I’m currently in the process of completing my third manuscript of this calendar year and I’ll tell you right now that making myself sit in front of the screen isn’t the hard part. It’s coming up with the next moment in the book—the next hook—the next whatever. Perhaps it would be easier if I outlined because then I’d have more than a foggy, barely formed thought as to where the story is going. Only, I can’t. I’ve tried. Trust me when I say that I wish outlining worked for me. But it doesn’t. As much as I love the idea of knowing exactly what happens next when I start typing, my writing is more like performing an Improv show. I need to type one moment before I can tell what the next moment is going to be. I can’t decide what’s next until I know what comes before.
Perhaps it isn’t so strange that I am an improvisational writer. All that training as a stage performer had to pay off at some point, right? The best Improv performers follow certain rules which apply not only to creating a story on stage, but also creating a story on the page. I’ve listed a few below that help me while I’m writing. I hope they help you to.

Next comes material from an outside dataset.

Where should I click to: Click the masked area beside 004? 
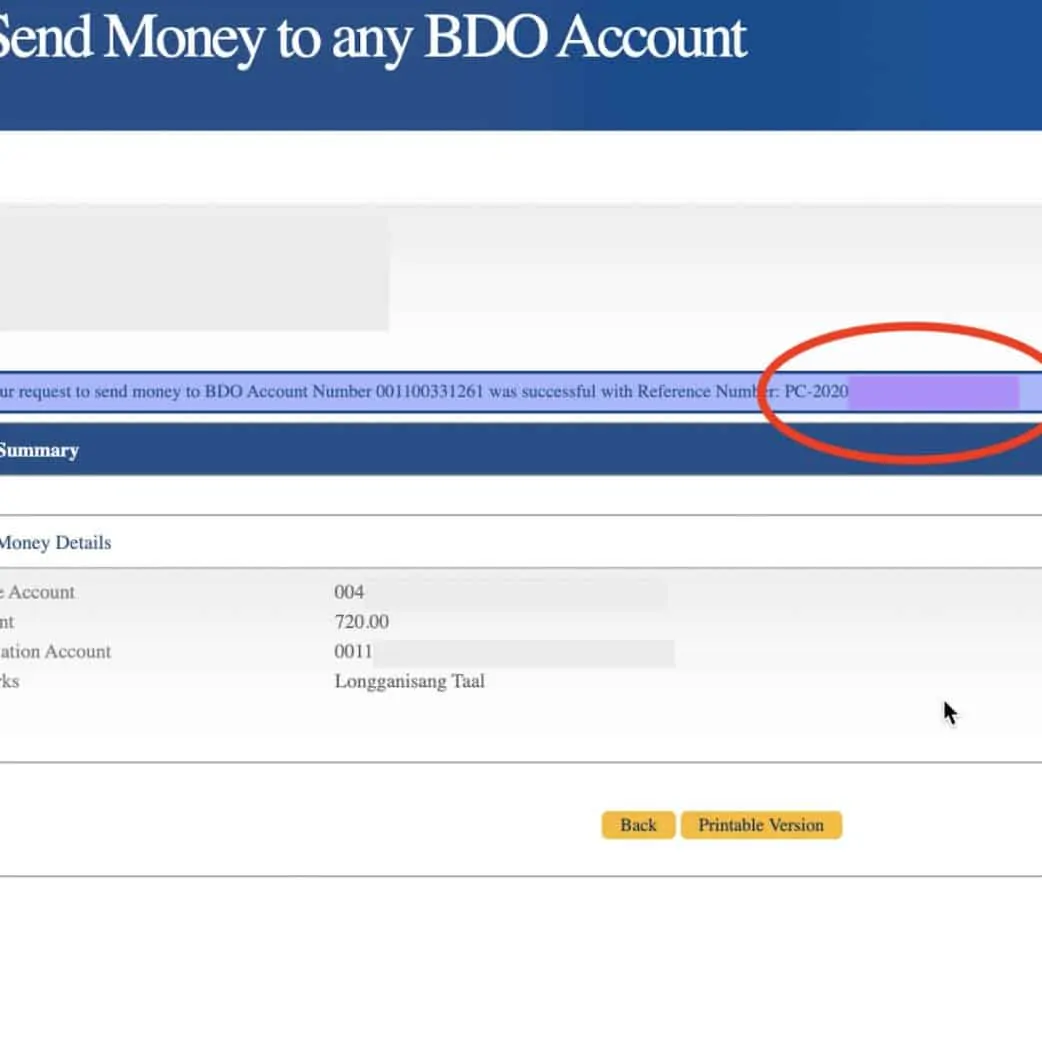[517, 592]
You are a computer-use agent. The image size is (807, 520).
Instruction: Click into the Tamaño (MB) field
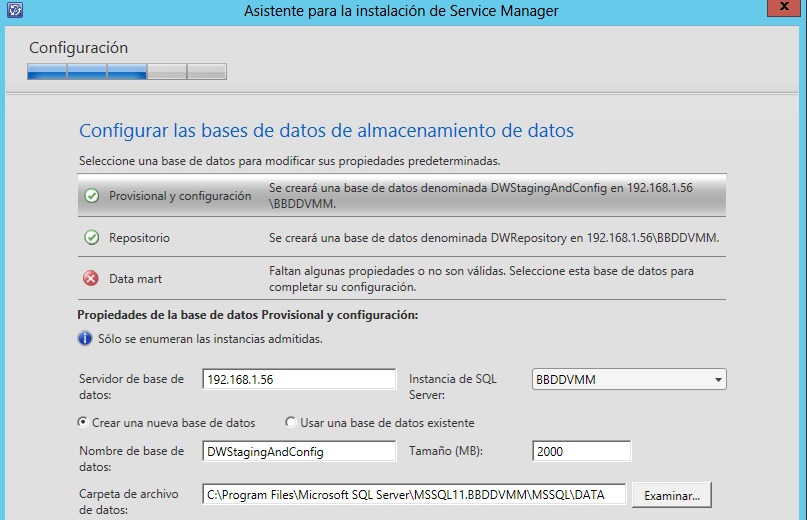click(x=581, y=452)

5 Rules of Improv (and writing)
1) Be willing to try anything
To succeed, one must be willing to fail. Not only fail, but fail in spectacular fashion. In Improv, a performer never knows where the scene is going. Performing is a risk. Just like writing is a risk. When you sit down and start typing you risk writing something silly, stupid, or foolish. And guess what? Sometimes you will. Sometimes the risks won’t pay off, but the more you try, the more successes you will have. In Improv there are no mistakes – only opportunities. Sometimes the most off the wall ideas in Improv are the ones that lead to brilliance. You have to risk making mistakes and see where they take you.
2) Stay in the moment
When doing improvisation, no one worries about what happened five minutes ago. You have to focus on what is happening NOW. The only way to figure out what happens next is to discover what is occurring at this moment then follow that path in order to arrive at the next moment.
3) Action beat inaction
Don’t just talk about doing something. Do it! Make a choice. That choice will move the story forward. The more specific the choice the better. The more specific the choice the more committed your character will be. Other characters will then respond with more conviction to those choices and the story will build from there.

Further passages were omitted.